> [Task to complete]
Repeat the records below exactly from the line containing "You are a GUI" to the line containing "Click Set this character & close", taking in both of those lines. Drop the pictures.

> [Data extract]
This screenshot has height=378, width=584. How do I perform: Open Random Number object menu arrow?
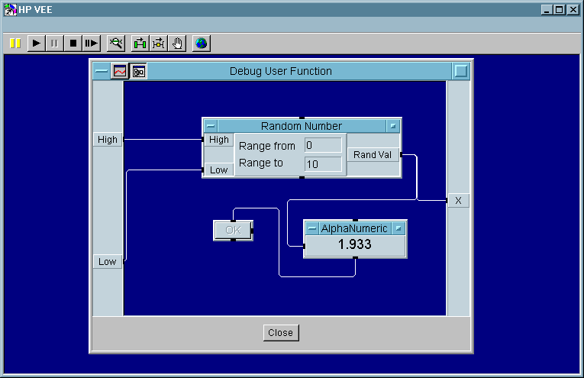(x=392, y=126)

==

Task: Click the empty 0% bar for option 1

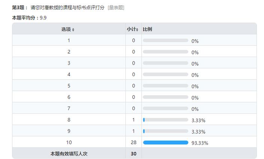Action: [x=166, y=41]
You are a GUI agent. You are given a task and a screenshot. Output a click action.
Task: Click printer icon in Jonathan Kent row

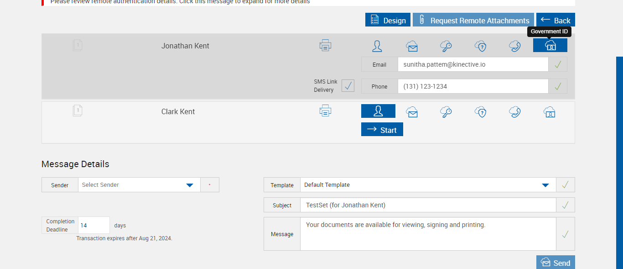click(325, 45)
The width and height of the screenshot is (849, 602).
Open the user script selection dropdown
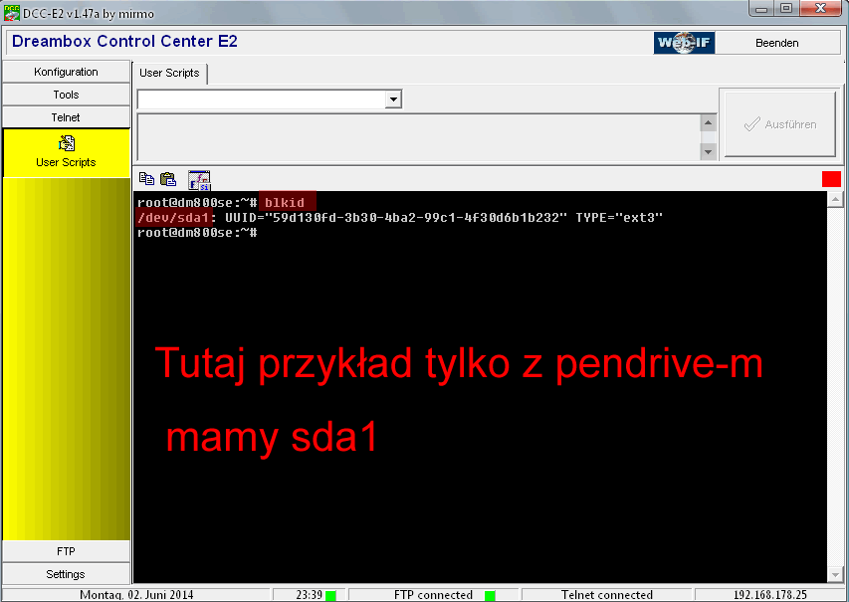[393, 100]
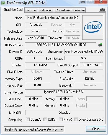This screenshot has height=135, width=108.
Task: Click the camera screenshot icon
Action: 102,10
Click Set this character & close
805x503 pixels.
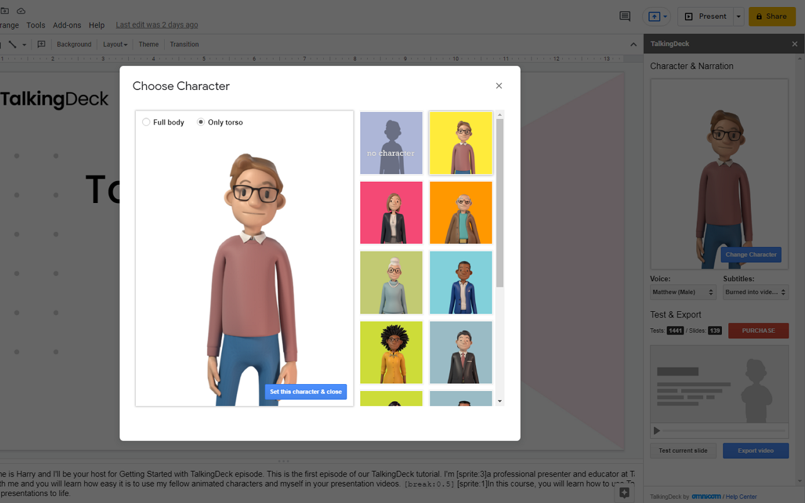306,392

---

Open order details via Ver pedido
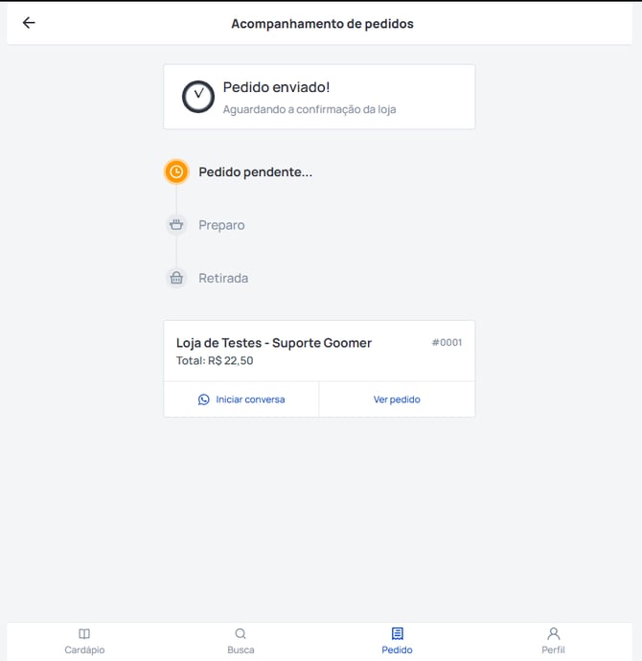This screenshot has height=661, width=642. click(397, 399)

> [The answer]
You are a GUI agent. You are given a task and a screenshot. Output a click action.
Task: Click printer icon in Jonathan Kent row

click(325, 45)
The width and height of the screenshot is (849, 602).
Open the user script selection dropdown
[393, 100]
This screenshot has height=135, width=108.
Task: Click the camera screenshot icon
Action: 102,10
Click Set this character & close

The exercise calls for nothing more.